Since the first major waves of epizootic transmission in Vietnam in 2007, PRRS has become endemic throughout the country, and it remains one of the primary animal health concerns for the pig industry [23]. In the explosive fatal outbreaks of 2010, over 77 000 pigs were destroyed across the country, a much higher number compared to previous years [24]. Although PRRS virus was clearly the major causative agent of the observed morbidity and reproductive disorders of the 2007–2010 outbreaks, experimental studies using a Vietnamese PRRS virus isolate have failed to reproduce the severe clinical syndromes seen in the field [25], suggesting the involvement of secondary or concomitant infections that contribute to disease severity. S. suis was among the agents suspected of involvement, as were numerous other virulent swine pathogens such as classical swine fever virus, porcine circovirus type 2, porcine parvovirus, and Mycoplasma hyopneumonia [25-28]. PRRS might cause damage to swine pulmonary intravascular macrophages (an important factor in clearance of circulating bacteria), resulting in an increased susceptibility to bacterial infections such as S. suis [27]. Indeed, Hoa and colleagues showed an increased isolation rate of S. suis bacteria in sick pigs from PRRS-affected farms compared to healthy pigs in non-affected farms (11% vs. 0% of pigs affected by serotype 2) in Vietnam [11]. Nevertheless, lack of data on S. suis prevalence in diseased pigs in farms unaffected by PRRS in Vietnam precludes any conclusion on the link between PRRS in pigs and S. suis infection in humans.
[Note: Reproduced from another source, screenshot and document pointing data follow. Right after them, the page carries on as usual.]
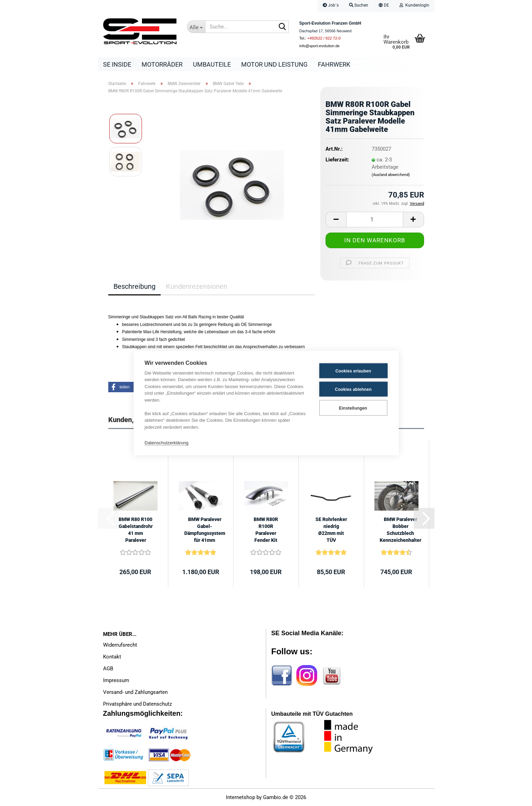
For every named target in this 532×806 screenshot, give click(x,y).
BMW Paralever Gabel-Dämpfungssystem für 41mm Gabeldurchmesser (205, 530)
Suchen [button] (358, 5)
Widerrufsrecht (120, 645)
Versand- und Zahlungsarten (135, 692)
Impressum (116, 680)
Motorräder (162, 64)
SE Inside (117, 64)
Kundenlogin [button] (414, 5)
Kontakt (112, 657)
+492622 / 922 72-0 (324, 38)
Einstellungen (353, 408)
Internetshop (240, 797)
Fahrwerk (334, 64)
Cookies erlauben (353, 371)
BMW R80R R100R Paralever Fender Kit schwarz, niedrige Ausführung (266, 530)
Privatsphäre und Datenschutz (137, 704)
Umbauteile (212, 64)
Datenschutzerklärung (167, 442)
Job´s (331, 5)
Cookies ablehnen (353, 389)
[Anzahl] (374, 219)
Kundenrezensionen (196, 286)
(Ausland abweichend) (391, 175)
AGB (108, 669)
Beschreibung (134, 286)
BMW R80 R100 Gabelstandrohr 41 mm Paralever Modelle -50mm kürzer (136, 530)
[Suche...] (196, 27)
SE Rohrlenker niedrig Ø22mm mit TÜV (331, 530)
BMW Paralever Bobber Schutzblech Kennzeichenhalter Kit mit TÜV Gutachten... (400, 530)
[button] (384, 6)
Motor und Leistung (274, 64)
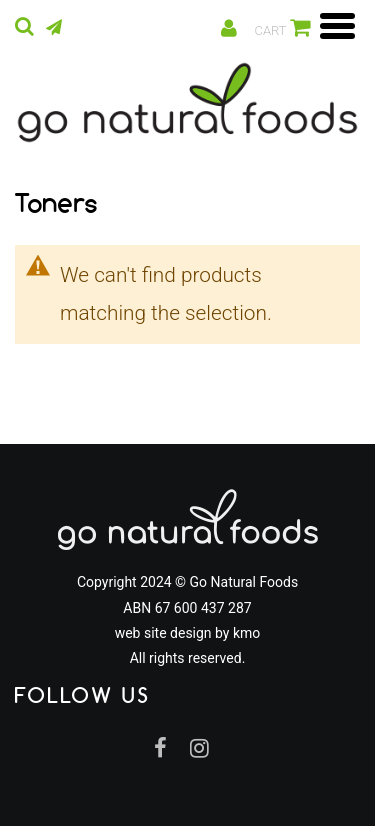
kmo (246, 633)
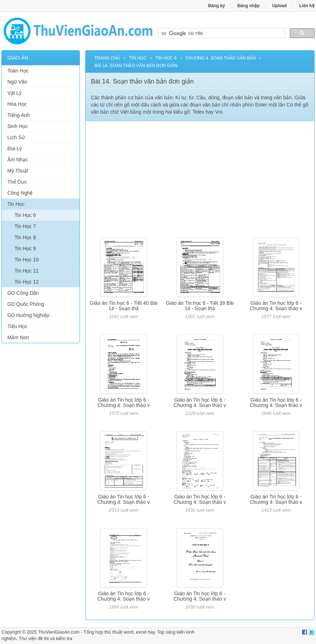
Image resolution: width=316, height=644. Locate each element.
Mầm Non (18, 337)
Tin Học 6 (25, 215)
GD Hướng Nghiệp (28, 315)
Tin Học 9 (25, 248)
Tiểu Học (17, 326)
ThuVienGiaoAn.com (59, 632)
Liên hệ (307, 6)
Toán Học (18, 71)
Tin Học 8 (25, 237)
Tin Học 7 (25, 226)
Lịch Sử (16, 137)
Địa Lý (14, 148)
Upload (279, 6)
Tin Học (16, 204)
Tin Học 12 (26, 282)
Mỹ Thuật (18, 171)
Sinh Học (17, 126)
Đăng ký (216, 6)
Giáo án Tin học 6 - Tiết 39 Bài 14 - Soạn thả (200, 306)
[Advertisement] (40, 458)
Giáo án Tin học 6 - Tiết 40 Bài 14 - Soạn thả (124, 306)
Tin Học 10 (26, 260)
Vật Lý (14, 93)
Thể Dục (17, 182)
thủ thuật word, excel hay (130, 632)
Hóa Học (17, 104)
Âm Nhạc (18, 160)
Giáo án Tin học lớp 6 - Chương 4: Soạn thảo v (276, 306)
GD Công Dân (23, 293)
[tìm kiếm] (221, 33)
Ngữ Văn (17, 82)
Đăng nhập (248, 6)
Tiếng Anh (18, 115)
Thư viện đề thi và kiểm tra (46, 639)
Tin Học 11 (26, 271)
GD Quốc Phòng (25, 304)
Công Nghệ (20, 193)
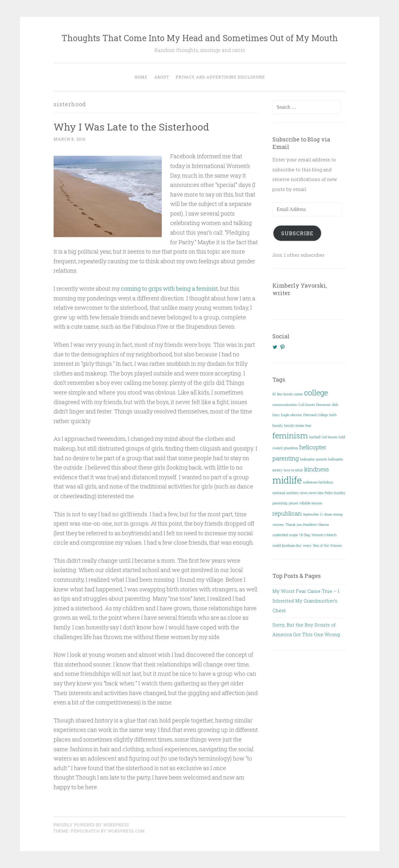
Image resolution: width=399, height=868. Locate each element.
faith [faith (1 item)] (333, 415)
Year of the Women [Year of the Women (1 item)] (327, 546)
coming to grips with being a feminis (168, 288)
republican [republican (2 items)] (287, 513)
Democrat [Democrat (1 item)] (323, 405)
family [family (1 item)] (277, 426)
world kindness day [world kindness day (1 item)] (287, 546)
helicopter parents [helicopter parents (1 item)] (313, 459)
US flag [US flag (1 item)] (305, 535)
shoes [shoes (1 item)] (328, 514)
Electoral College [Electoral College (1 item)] (315, 415)
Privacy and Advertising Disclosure (220, 77)
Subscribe (297, 233)
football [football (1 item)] (315, 437)
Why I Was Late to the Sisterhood (131, 127)
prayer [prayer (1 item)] (294, 503)
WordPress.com (126, 831)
The main limitation of this study is the ecological design and lack of more complete and detailed data on PRRS outbreak location, time and outbreak size and the exposure of cases and controls. In addition, differences in outbreak response activities and sample collection procedures could lead to under-reporting and under-estimation of the real prevalence and distribution of PRRS outbreaks. The ecological design of this study provides evidence of an association, but cannot conclude on causality. Exposure to PRRS for each individual patient was determined using district PRRS laboratory confirmations conducted at NCVD (group-level exposure data). Consequently, contextual effects within the shared environment (within-area variability) could not be accounted for [29]. Whether or not an individual living in a district with a PRRS outbreak or in a neighbouring district was exposed to PRRS-infected pigs or pig products may have been influenced by a number of individual characteristics. However, as informed by previous studies [5, 6], individual data on important variables including sex, occupation and history of eating high-risk pig products were also included to control for possible confounding. A prospective case-control study which investigates the exposures of cases and controls within a reasonable lag time period can increase the accuracy of the results. In addition, parallel investigations on S. suis prevalence in the PRRS-infected and non-infected pig herds in the targeted geographical region could provide more solid evidence of the association between human S. suis infection and PRRS outbreaks in pigs in combination with genotyping of S. suis isolates in pigs and humans, which could not be done in this study.

In conclusion, this study provides further evidence for an epidemiological association between S. suis infection in humans and PRRS disease in swine. Existing control strategies and regulatory activities such as trade bans and food inspection should be strengthened to prevent the movement, selling and consumption of sick pigs in outbreak zones and neighbouring areas. At the same time, programmes raising awareness are also needed to promote safe practices in the food chain production and safe consumption in the community.